An astonishing array of plants grow in Bhutan: over 5,400 species, including 300 species of medicinal plants, some hardy species thriving even at 3,700m above.
Bhutan has one of the richest stocks of orchids in the world. Of the 369 species, 82 are unique to the mountain kingdom. Bhutan claims 48 of the 1,000 species of rhododendrons found worldwide.
The tropical evergreen forests growing below 800m are repositories of a unique biodiversity. The tropical vegetation of the lower zones gives way to dark forests of oak, birch, maple, magnolia and laurel. Above 2,400m altitude is the home of spruce, yew, and weeping cypress, and higher still, growing up to the tree line, is the east Himalayan fir.

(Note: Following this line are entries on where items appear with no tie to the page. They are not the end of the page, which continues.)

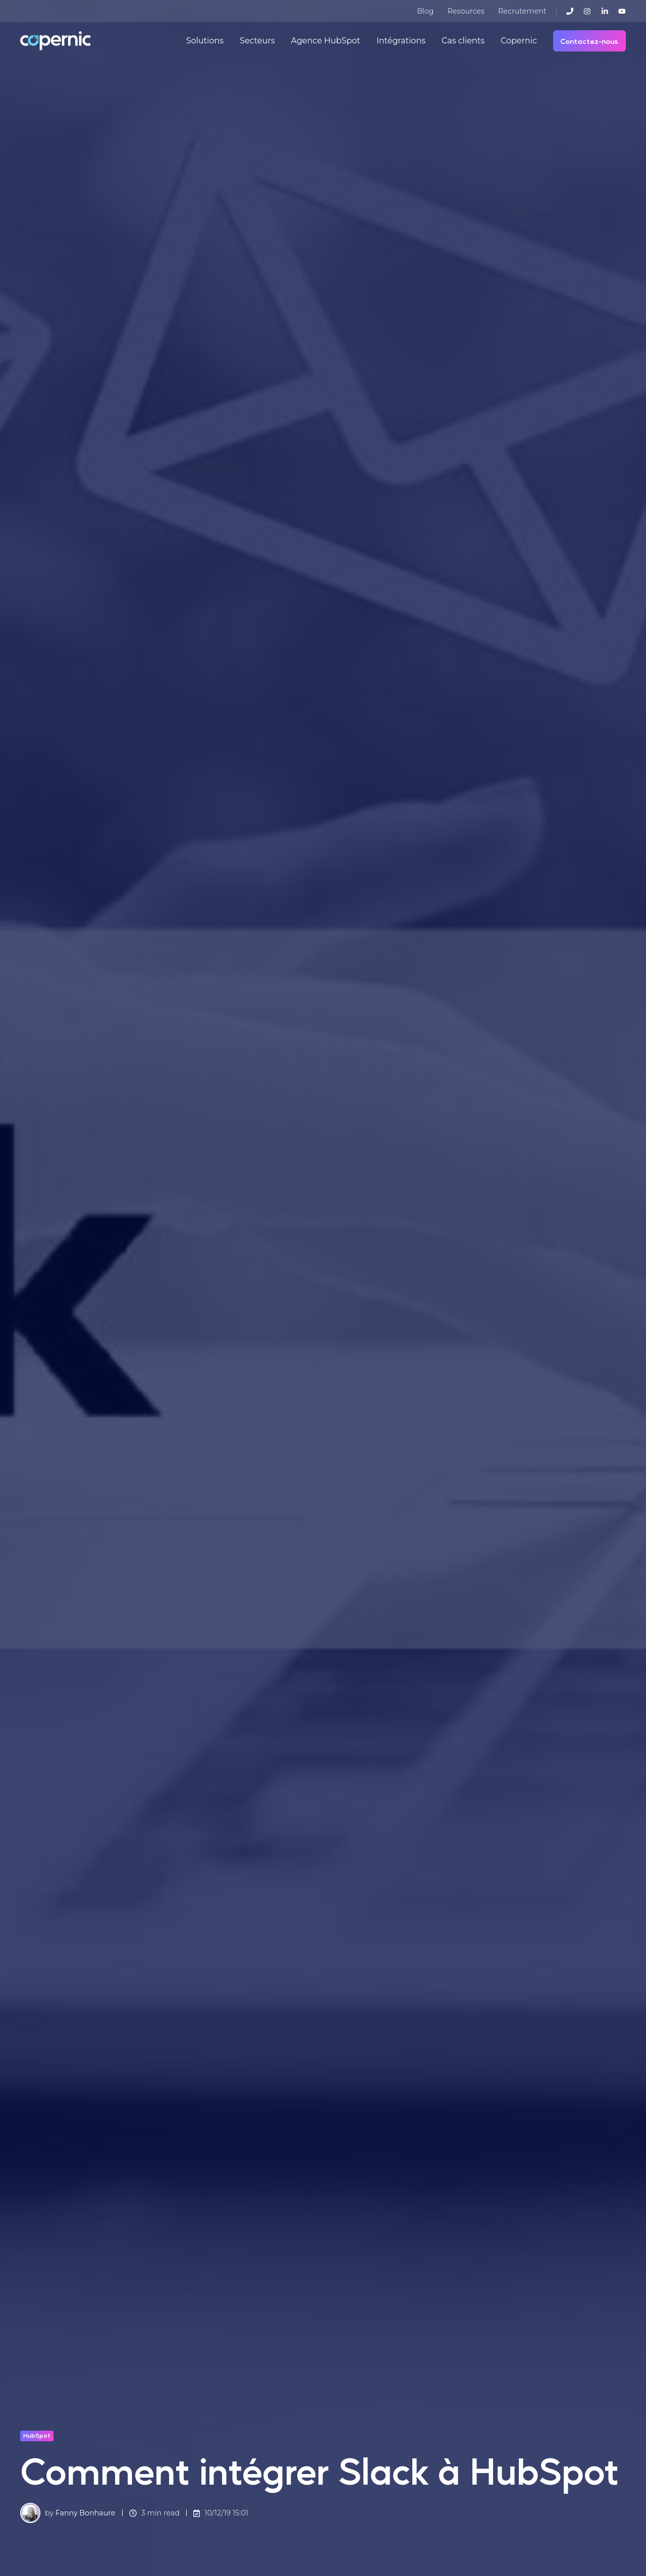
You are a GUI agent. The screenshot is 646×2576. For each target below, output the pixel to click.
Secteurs (257, 40)
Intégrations (400, 40)
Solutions (205, 40)
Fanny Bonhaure (86, 2512)
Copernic (519, 40)
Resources (466, 11)
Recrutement (522, 11)
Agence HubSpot (325, 40)
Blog (425, 11)
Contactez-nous (589, 40)
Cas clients (463, 40)
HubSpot (36, 2435)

At about 5,500m are low shrubs, rhododendrons, Himalayan grasses and flowering herbs. Bhutan’s national flower, Blue Poppy grows above the tree line 3,500 – 4,500m elevation.
Many rare and endangered species such as the Royal Bengal tiger, Asian elephant, gaur, wild buffalo, wild dog, common leopard, black panther, marveled cat, golden cat, clouded Leopard and Chinese pangolin, Musk derr, Blue Sheep, Takin are seen in Bhutan. Species endemic to the Eastern Himalayan foothills, such as golden langur, capped langur, pygmy hog and hispid hare are found in Bhutan’s oldest park, the Royal Manas Park.